- EXTRACT TO READ
◆ ◆ ◆ ◆ ◆ ◆ ◆

Tuesday, March 27, 2018

I feel like I’m slowly returning to the land of the living.

Yes, I’m home. At last. I was discharged from Baylor Hospital on Sunday morning — right on schedule! — and came home in my own wheelchair via a Care Flite medi-van. Unfortunately, I have to learn how to walk all over again after a whole week in bed because all my goddamn leg muscles were SHOT. I’m still trying to conquer it, people. Walking has been incredibly painful for years; now it’s even worse. I can’t walk yet using only my cane. Thank God I also have the walker I bought for my birthday a few years ago!

My first order of business on Monday morning was to reschedule last week’s missed appointment with Elite Mobile Dental. They’ll come back on April 2 at 2 p.m. to do that final fitting for my lower denture. Then I called Mobile Vision to reschedule my missed appointment with Dr. Munson ... he’ll be here to adjust my new glasses on April 10.

I feel like I’m slowly returning to the land of the living. If that’s too melodramatic for you, just deal with it, okay?



Last night Sam and I watched a weird and miserably depressing sci-fi movie about the side effects of radiation poisoning: The Incredible Shrinking Man (1957) starring Grant Williams, whose only other genuine credit included 48 episodes of the TV series “Hawaiian Eye” in 1959 and 1960.

“Hawaiian Eye” was a VERY cool series, in case you’re too young to remember it. Other cast members included Connie Stevens, Robert Conrad, Chad Everett and Troy Donahue, all considerably more well-known than Grant Williams, whose success petered out in the mid-1960s. As far as “Hawaiian Eye” was concerned, though, all those good-looking 1960s’ hunks weren’t part of the cast at the same time. Apparently one would drop out, another would take his place, and so on. I really didn’t give this too much thought as I was just a kid at the time. (I was only eight years old when “Hawaiian Eye” premiered in 1959.)

◆ ◆ ◆ ◆ ◆ ◆ ◆

- INFORMATION SHOWN
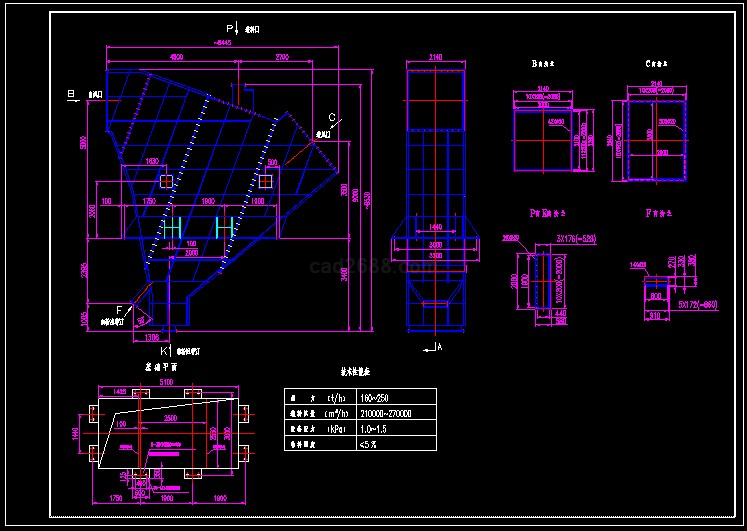Click the F view marker near outlet

pyautogui.click(x=119, y=310)
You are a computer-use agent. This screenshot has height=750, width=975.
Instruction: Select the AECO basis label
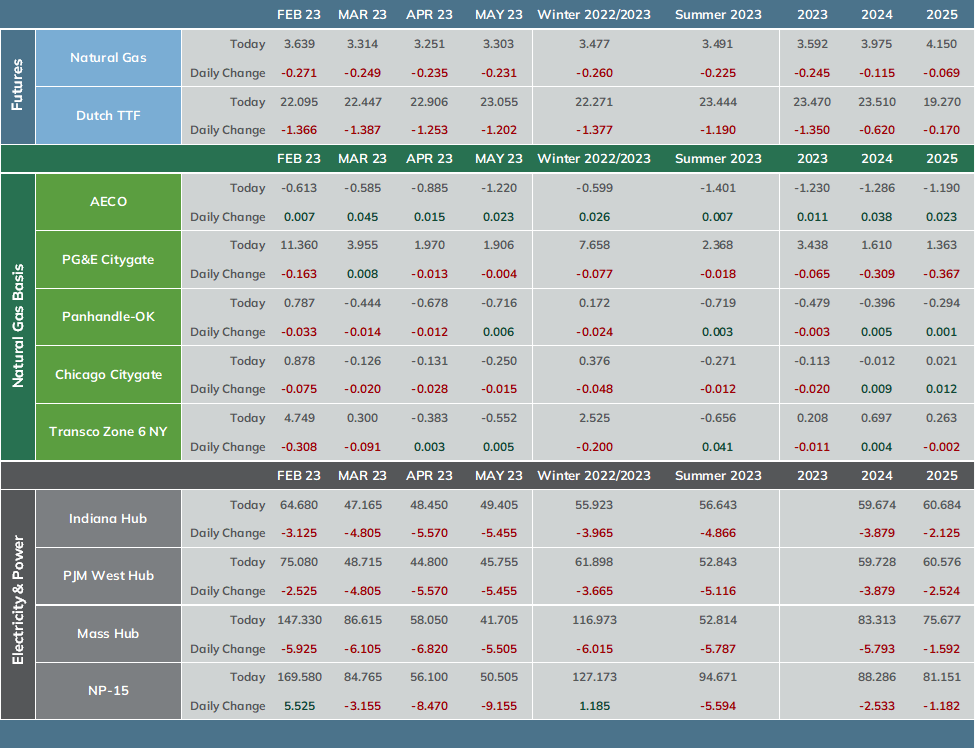coord(108,201)
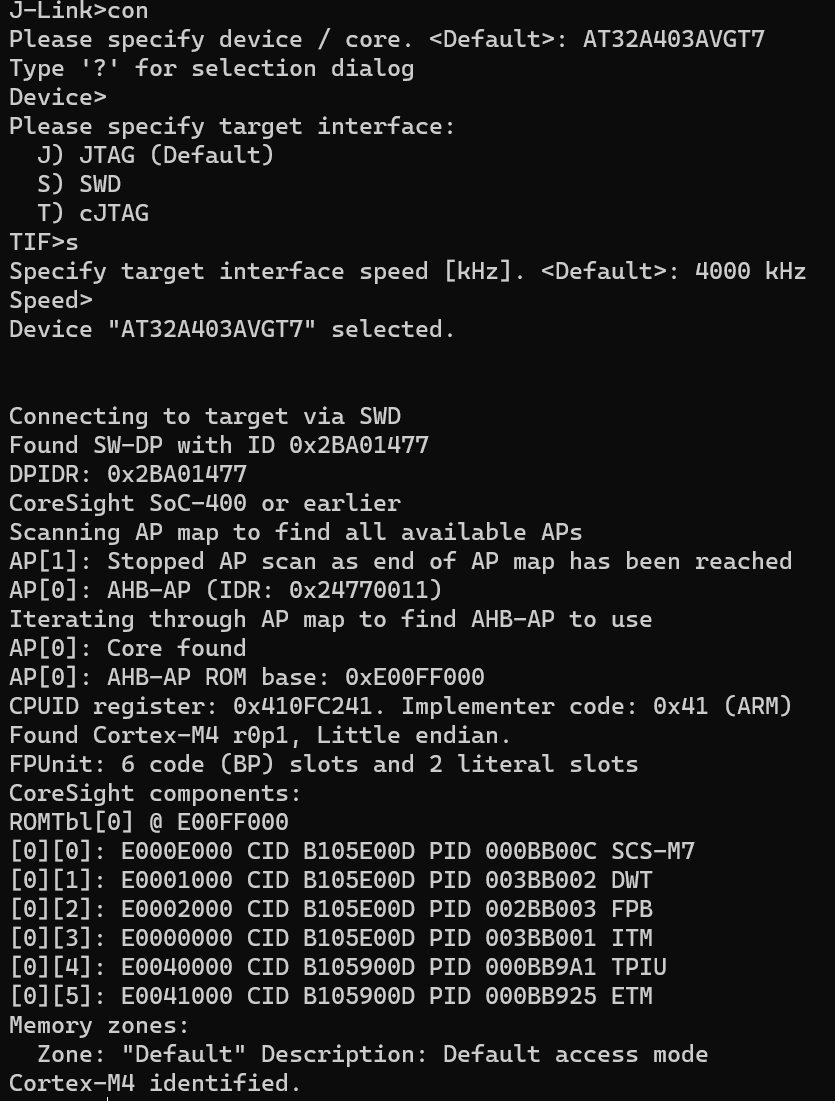Click the ETM component entry
Image resolution: width=835 pixels, height=1101 pixels.
pyautogui.click(x=631, y=996)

◆ ◆ ◆ ◆ ◆ ◆ ◆

- TASKS FOR THIS EXERCISE
a) Retype the blog post starting at "My first order" and ending at "1959 and 1960.".
b) Name every actor the blog post says was in the cast of "Hawaiian Eye."
c) Write what comes next in the blog post about coming home from the hospital, picking up after its last sentence.

- RESULTS FOR THE EXERCISE
a)
My first order of business on Monday morning was to reschedule last week’s missed appointment with Elite Mobile Dental. They’ll come back on April 2 at 2 p.m. to do that final fitting for my lower denture. Then I called Mobile Vision to reschedule my missed appointment with Dr. Munson ... he’ll be here to adjust my new glasses on April 10.

I feel like I’m slowly returning to the land of the living. If that’s too melodramatic for you, just deal with it, okay?



Last night Sam and I watched a weird and miserably depressing sci-fi movie about the side effects of radiation poisoning: The Incredible Shrinking Man (1957) starring Grant Williams, whose only other genuine credit included 48 episodes of the TV series “Hawaiian Eye” in 1959 and 1960.

b) Grant Williams, Connie Stevens, Robert Conrad, Chad Everett, Troy Donahue

c)
The cast of “Hawaiian Eye”: Robert Conrad, Connie Stevens, Anthony Eisley and Poncie Ponce.
Another TV series I loved was “Surfside 6,” a Miami-based private detective hoo-hah that used the same formula as “Hawaiian Eye” (and its predecessor, “77 Sunset Strip”). “Surfside 6” aired from 1960 through 1962 and featured Van Williams, Lee Patterson, Troy Donahue (he migrated from “Hawaiian Eye”), Diane McBain and Margarita Sierra as ChaCha O’Brien, the headliner at the Boom Boom Room in the Fontainebleu Hotel.

The cast of “Surfside 6”: Troy Donahue, Lee Patterson, Van Williams, Van William’s nipples and Diane McBain.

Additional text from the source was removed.